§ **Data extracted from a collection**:
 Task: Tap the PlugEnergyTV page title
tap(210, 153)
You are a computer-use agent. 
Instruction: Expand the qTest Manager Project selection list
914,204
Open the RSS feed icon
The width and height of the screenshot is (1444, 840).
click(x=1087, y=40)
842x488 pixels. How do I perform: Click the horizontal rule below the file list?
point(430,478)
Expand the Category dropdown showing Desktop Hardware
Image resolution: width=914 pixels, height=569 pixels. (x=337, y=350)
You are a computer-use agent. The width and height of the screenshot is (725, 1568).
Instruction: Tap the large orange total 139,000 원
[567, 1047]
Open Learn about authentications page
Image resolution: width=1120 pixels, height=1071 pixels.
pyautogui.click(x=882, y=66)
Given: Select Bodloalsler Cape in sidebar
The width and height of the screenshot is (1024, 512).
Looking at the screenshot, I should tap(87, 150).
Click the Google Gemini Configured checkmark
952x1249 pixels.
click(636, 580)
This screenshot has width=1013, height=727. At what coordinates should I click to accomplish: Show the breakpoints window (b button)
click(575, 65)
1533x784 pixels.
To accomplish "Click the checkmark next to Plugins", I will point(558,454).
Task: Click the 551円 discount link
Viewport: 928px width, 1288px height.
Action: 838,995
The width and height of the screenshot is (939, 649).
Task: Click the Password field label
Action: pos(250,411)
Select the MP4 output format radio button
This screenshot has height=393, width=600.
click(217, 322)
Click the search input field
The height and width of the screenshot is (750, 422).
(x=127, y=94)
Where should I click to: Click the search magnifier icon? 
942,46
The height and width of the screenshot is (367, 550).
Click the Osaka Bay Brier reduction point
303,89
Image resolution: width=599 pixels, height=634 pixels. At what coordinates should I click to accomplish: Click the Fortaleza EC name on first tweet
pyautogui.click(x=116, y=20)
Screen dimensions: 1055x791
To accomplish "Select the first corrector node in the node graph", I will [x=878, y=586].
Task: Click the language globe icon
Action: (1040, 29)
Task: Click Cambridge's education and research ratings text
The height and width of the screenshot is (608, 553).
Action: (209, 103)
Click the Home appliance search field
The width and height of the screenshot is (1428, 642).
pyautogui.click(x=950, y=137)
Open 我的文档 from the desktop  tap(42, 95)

§ **Instructions for the task**: Rewrite the lines starting with the line that contains "You are a computer-use agent. The" and going on through the line that contains "click(636, 580)", swapping "sidebar" for "side panel" and leaving everything else unchanged.

§ **Answer to the task**:
You are a computer-use agent. The width and height of the screenshot is (725, 1568).
Instruction: Tap the large orange total 139,000 원
[567, 1047]
Open Learn about authentications page
Image resolution: width=1120 pixels, height=1071 pixels.
pyautogui.click(x=882, y=66)
Given: Select Bodloalsler Cape in side panel
The width and height of the screenshot is (1024, 512).
Looking at the screenshot, I should tap(87, 150).
Click the Google Gemini Configured checkmark
952x1249 pixels.
click(636, 580)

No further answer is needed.